November 2nd, 2012, 08:53 PM
MySQL server setup
I'm relatively new to SQL and server setups.
I am trying to configure a mysql database for tracking data files from various research projects. I'm testing it with just one project and it currently contains references to 30 million files. The table contains 9 fields including datetime, path and filename and a few other fields about the equipment and site the datafile was collected at. Mostly varchar fields.
The table is indexed by datetime as virtually any query I would care to make on the database would include a timeframe of interest. It's relatively quick for single query but I'm trying to run an application to add new files to the database.
Due to the rate at which files get moved around on the data server I am scanning it in its entirety every time the application is run. The trouble is I need to compare each file found on the data server with the table in the database to see if it exists already. If it does, skip file, if not, insert new record.
The problem is, it has to query the database for each file it finds (about 30 million files). When it runs the queries sequentially it takes roughly 15 minutes to update the database. I figured if I split the queries up by year it would be faster. Run 10 queries at a time, one for each year.

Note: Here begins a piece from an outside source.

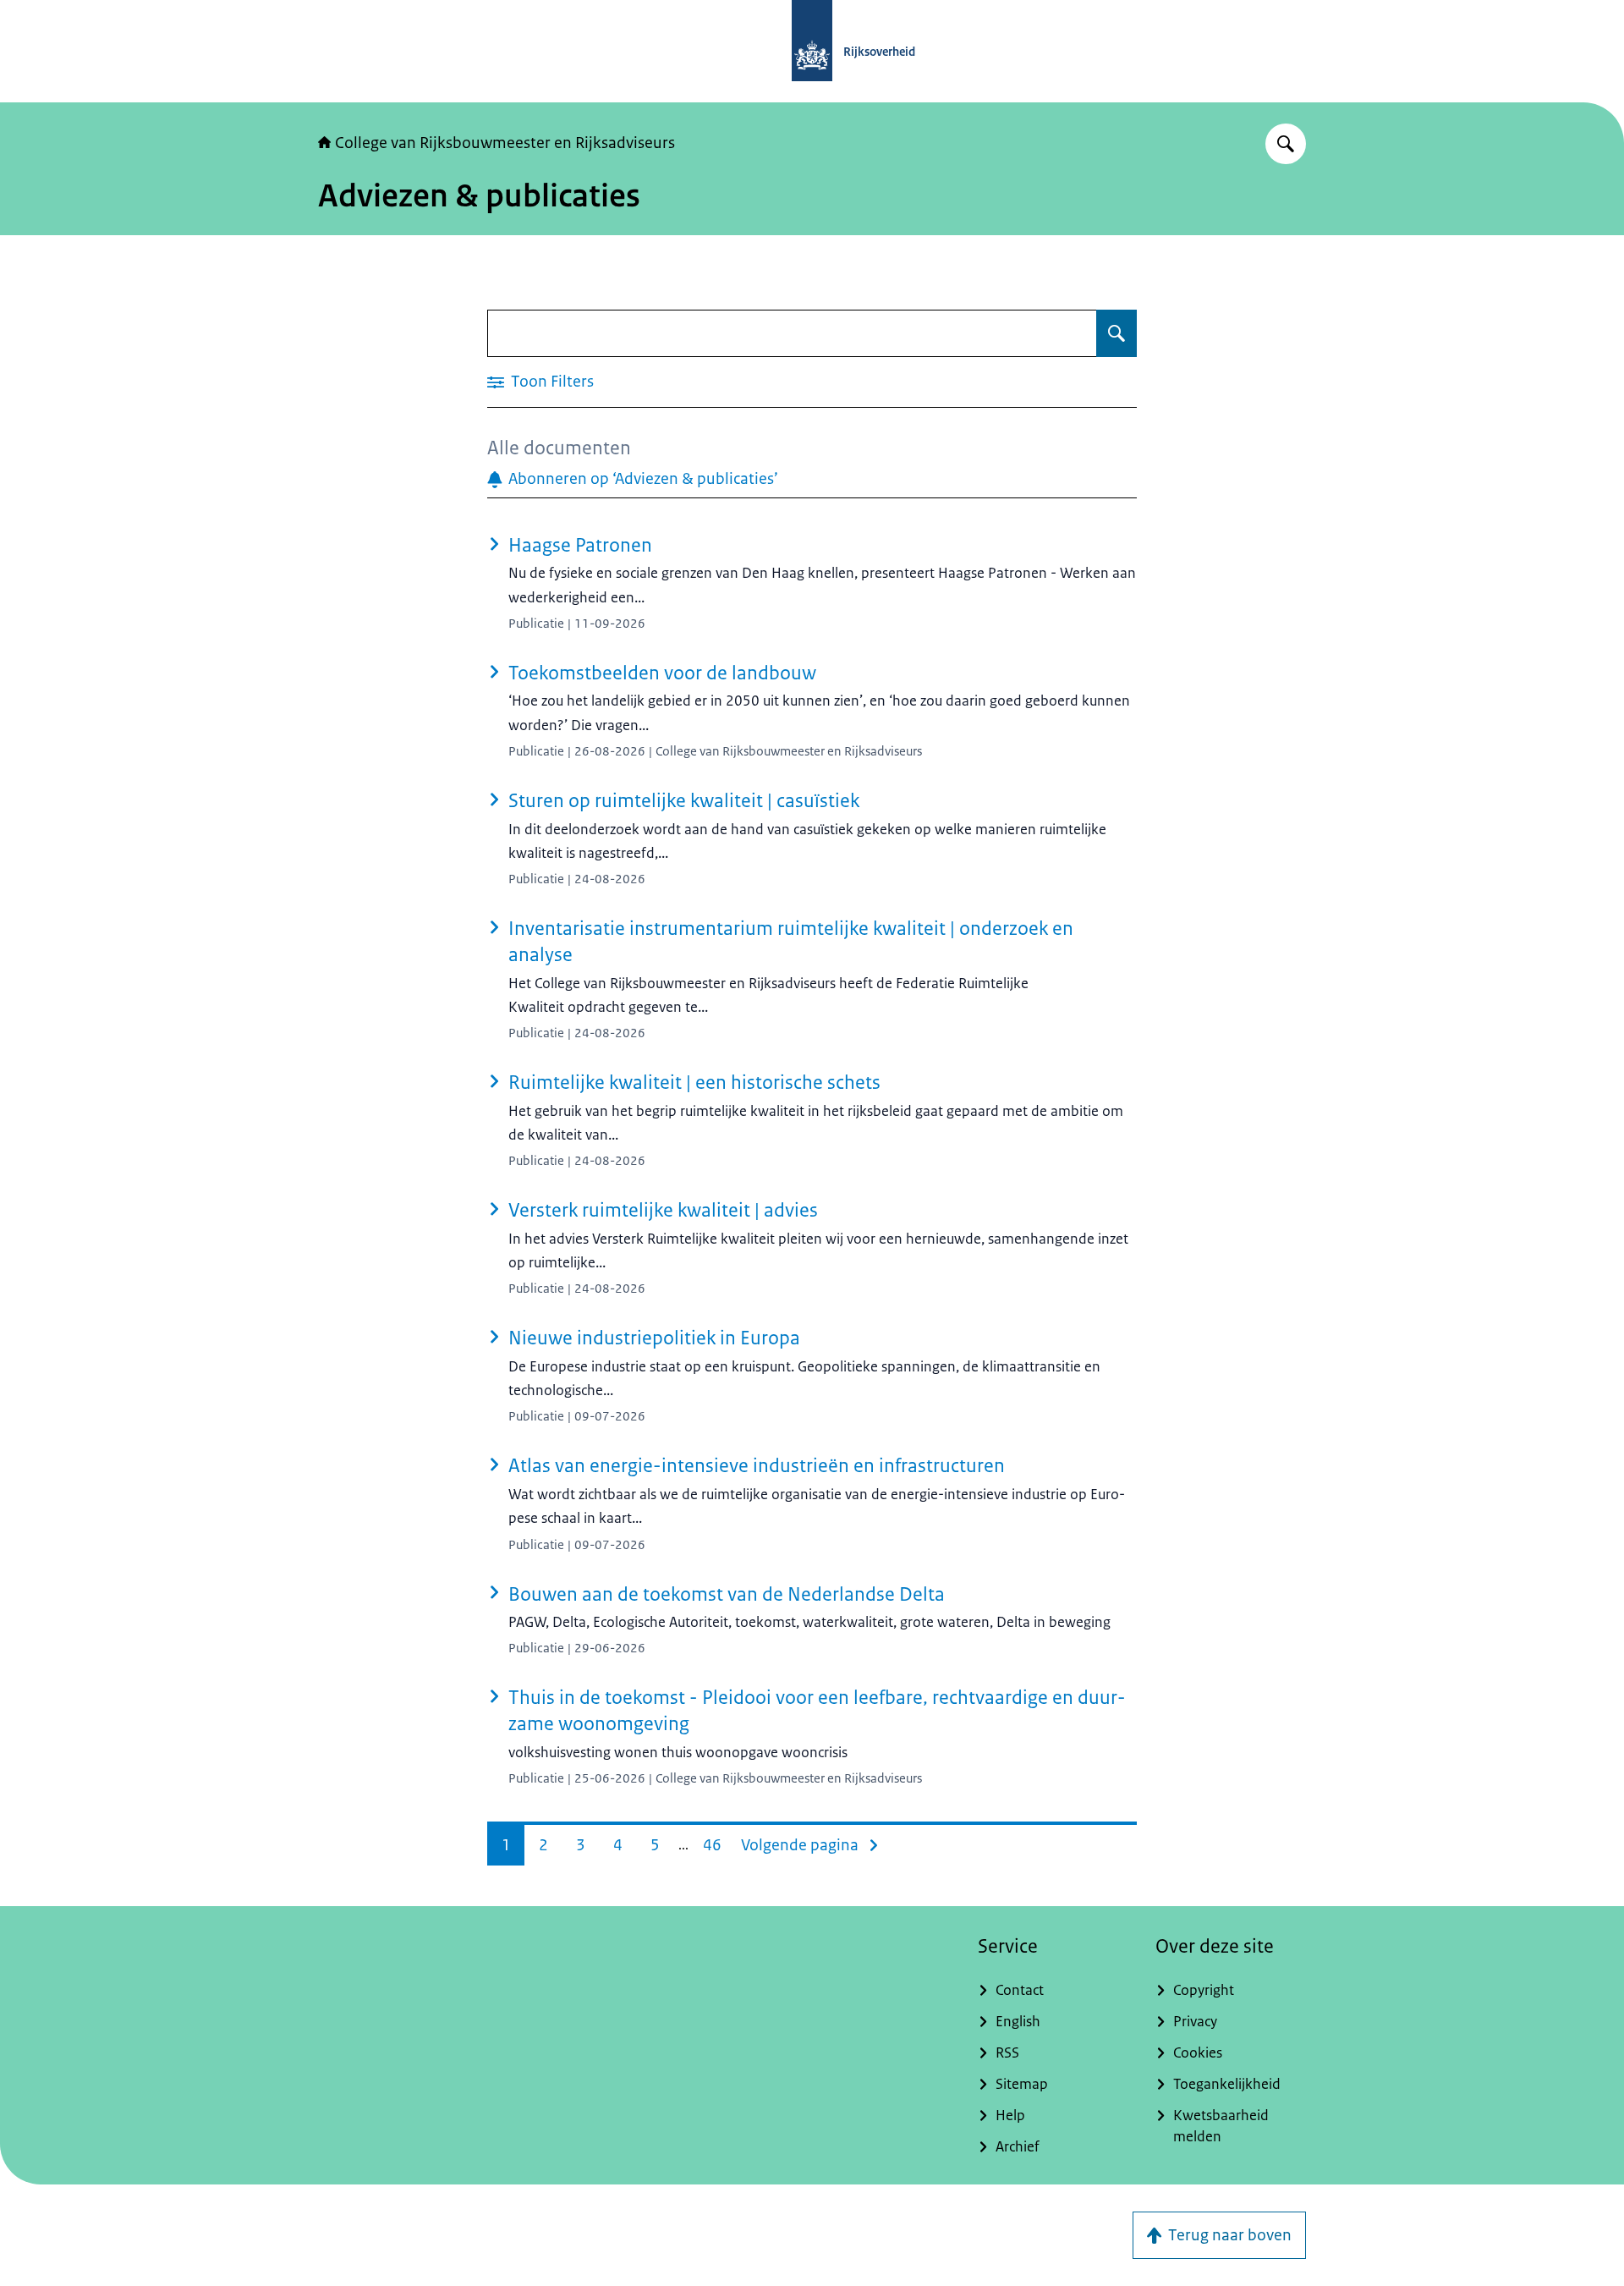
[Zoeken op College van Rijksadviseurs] (1285, 144)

Well this slowed things a ton. After 45 minutes only 3 million files had been processed.
My question is, why. The table is innodb, each query is run in a separate connection to the database. The table is partitioned by year so in theory each query should only need to look at the particular year partition so there shouldn't be much contention between queries. I ran 'explain partitions' on the query and it does in fact only look at the partition containing the year of interest. I'm just not sure why mysql isn't scaling well with concurrent queries.

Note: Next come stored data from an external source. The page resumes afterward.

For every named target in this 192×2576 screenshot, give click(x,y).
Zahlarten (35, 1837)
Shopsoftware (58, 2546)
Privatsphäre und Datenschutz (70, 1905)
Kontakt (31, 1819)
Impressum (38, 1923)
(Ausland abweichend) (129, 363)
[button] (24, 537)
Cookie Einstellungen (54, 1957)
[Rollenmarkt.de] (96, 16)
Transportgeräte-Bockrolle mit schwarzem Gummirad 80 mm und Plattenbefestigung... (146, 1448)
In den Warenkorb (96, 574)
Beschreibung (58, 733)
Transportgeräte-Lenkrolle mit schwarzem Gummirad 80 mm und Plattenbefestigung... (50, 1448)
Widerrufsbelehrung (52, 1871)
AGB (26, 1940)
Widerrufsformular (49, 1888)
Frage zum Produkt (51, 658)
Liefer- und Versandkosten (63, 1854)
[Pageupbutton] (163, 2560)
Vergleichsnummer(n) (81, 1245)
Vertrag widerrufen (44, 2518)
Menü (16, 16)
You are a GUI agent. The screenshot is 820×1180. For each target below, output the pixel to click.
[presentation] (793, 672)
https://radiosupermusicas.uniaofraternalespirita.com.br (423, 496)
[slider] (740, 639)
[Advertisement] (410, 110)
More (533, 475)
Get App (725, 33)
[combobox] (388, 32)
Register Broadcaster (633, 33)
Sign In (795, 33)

The mysql server is running on a 16 core server with over 400GB disk space (across 20+ drives in raid 6) and 48 GB memory.

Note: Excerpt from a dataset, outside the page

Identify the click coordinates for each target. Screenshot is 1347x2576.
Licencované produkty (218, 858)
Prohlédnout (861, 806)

The script is running on the data server with 16 cores, 20 disks in raid 6 + 64 GB memory. The network has a 40 MB/s transfer rate between servers.
The mysql server is the default mysql 5.1.61 setup. The only setting I've changed is setting innodb_buffer_size = 36G.
Anyone have any thoughts about why this is so slow and how I can speed things up?
November 3rd, 2012, 12:26 AM
Found out the bottleneck was in the threading code and not mysql. My python script was using the threading class originally. I switched to python's multiprocessing library and low and behold my program went from processing 2000 files/second to 17,000 files/second on 10 processes (nearly 10 times faster as expected).
If anyone has any configuration suggestions to add about server config I would be happy to hear it in case theres any other fine tuning that can be performed.